===== EXERCISE INPUTS
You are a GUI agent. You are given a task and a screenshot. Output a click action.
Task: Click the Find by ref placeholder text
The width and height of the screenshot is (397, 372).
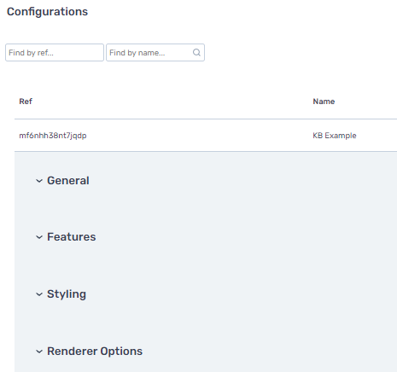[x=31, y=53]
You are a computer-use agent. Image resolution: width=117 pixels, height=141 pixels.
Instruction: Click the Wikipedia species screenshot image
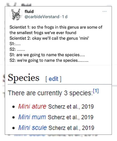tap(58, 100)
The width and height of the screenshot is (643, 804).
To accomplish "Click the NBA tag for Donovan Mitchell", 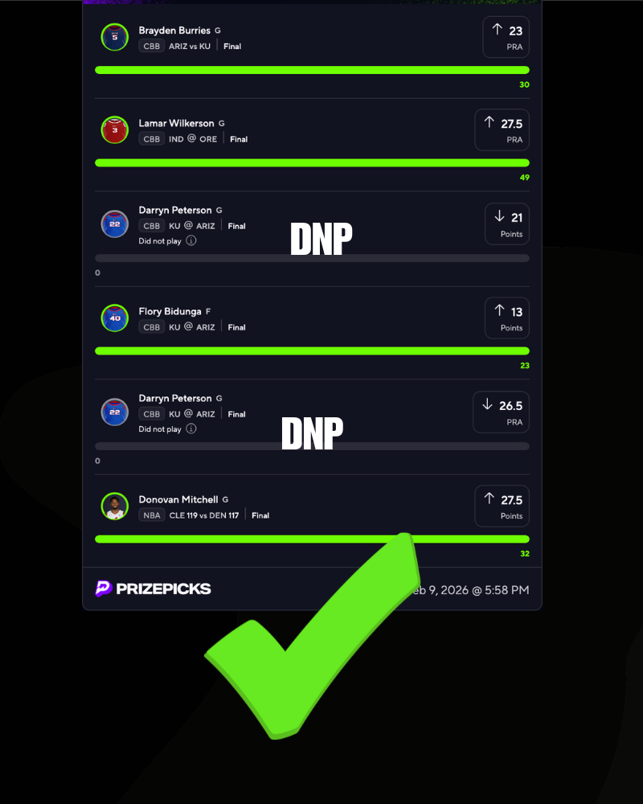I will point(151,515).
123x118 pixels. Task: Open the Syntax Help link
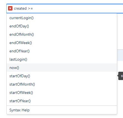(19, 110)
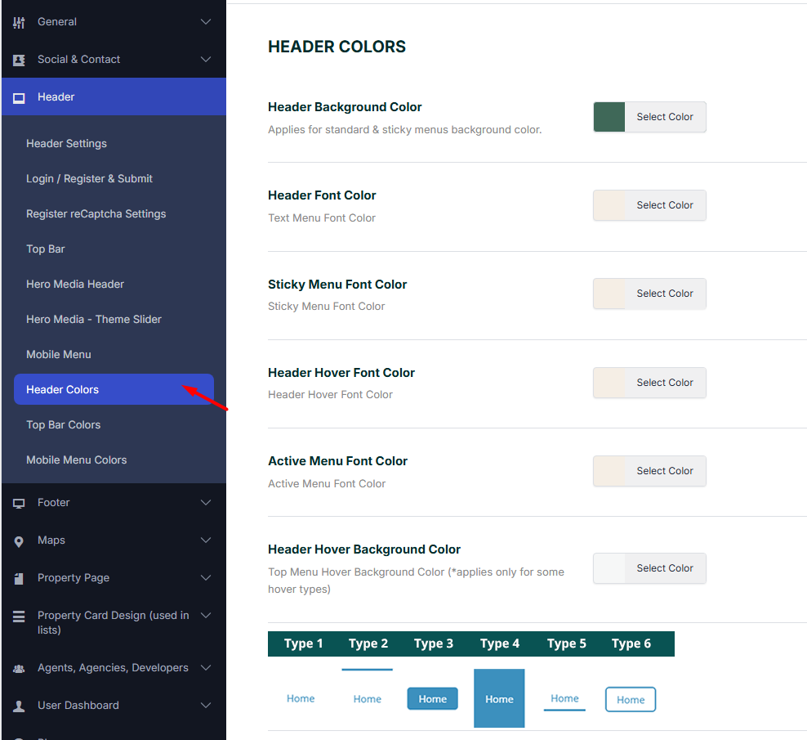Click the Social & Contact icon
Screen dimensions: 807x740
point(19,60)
==========
===== EXERCISE INPUTS
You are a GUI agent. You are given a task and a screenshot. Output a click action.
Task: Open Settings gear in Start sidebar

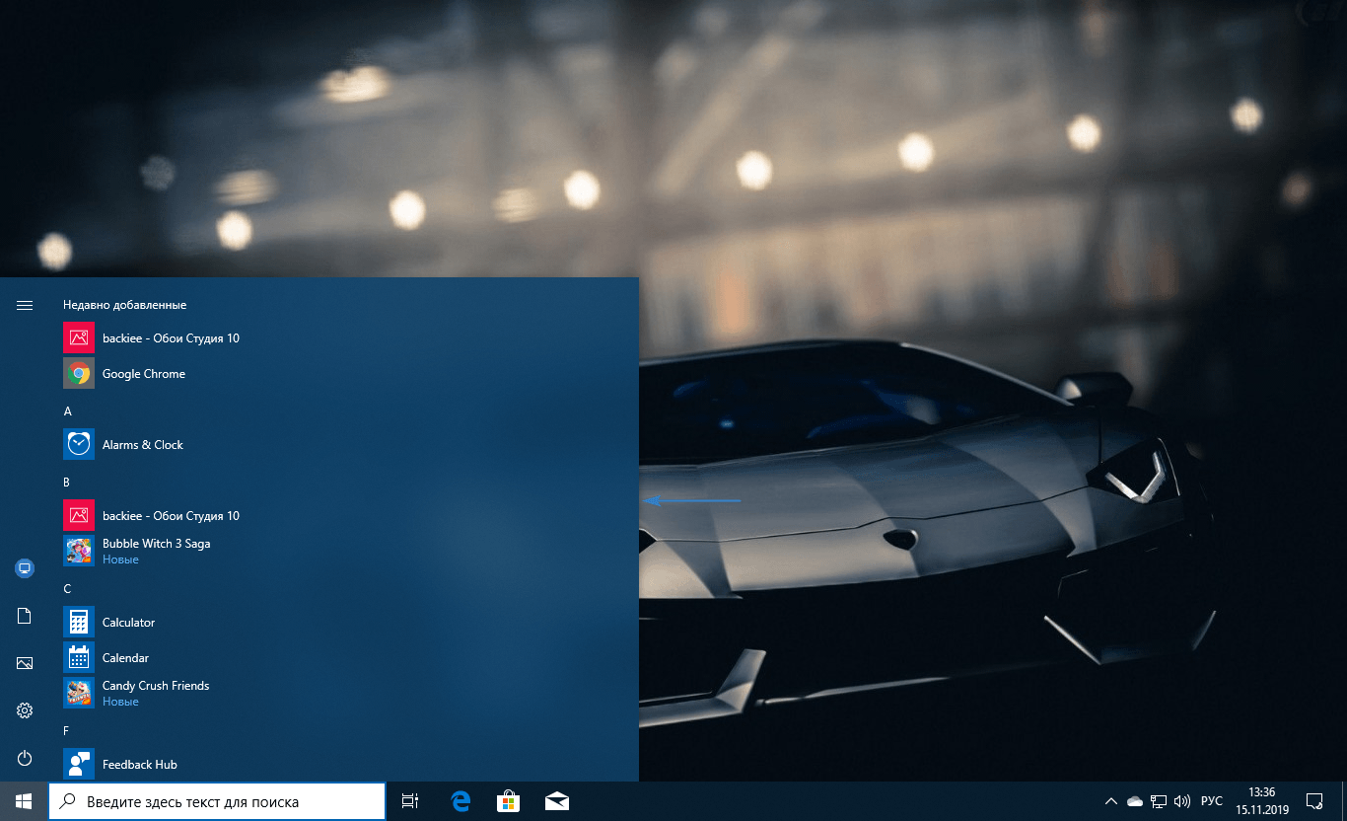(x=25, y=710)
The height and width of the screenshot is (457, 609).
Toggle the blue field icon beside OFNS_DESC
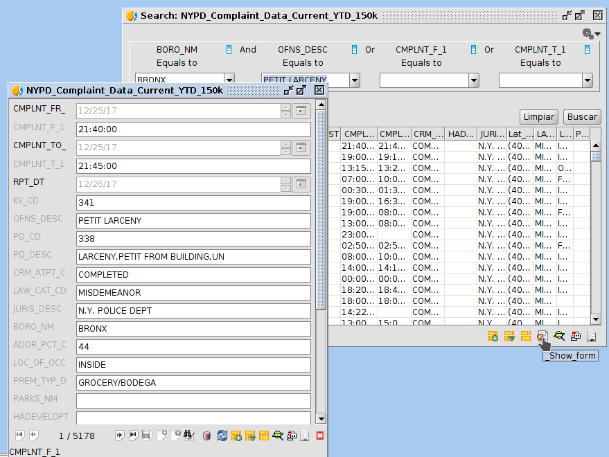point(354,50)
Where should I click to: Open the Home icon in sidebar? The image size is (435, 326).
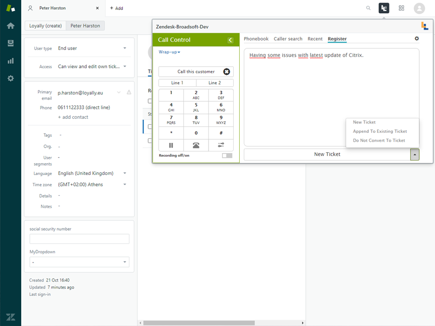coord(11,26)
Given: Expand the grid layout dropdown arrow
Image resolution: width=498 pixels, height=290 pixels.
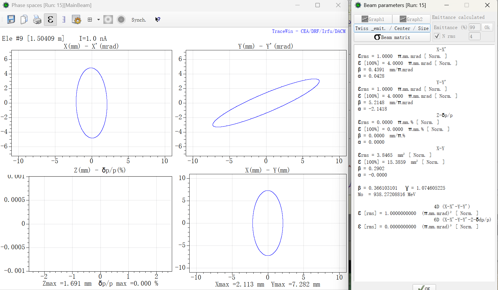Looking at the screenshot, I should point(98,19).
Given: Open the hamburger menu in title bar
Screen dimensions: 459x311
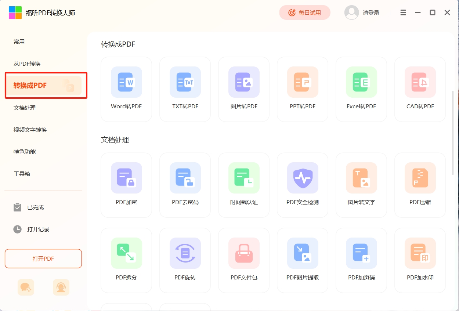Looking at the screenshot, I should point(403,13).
==========
*TASK DETAILS*: Starting at the line above that holds "Given: Expand the grid layout dropdown arrow", return each line up to and including the one that holds "Given: Open the hamburger menu in title bar", exactly as written, minus any pictures.

*OUTPUT OF THE TASK*:
Given: Expand the grid layout dropdown arrow
Image resolution: width=498 pixels, height=290 pixels.
Looking at the screenshot, I should point(98,19).
Given: Open the hamburger menu in title bar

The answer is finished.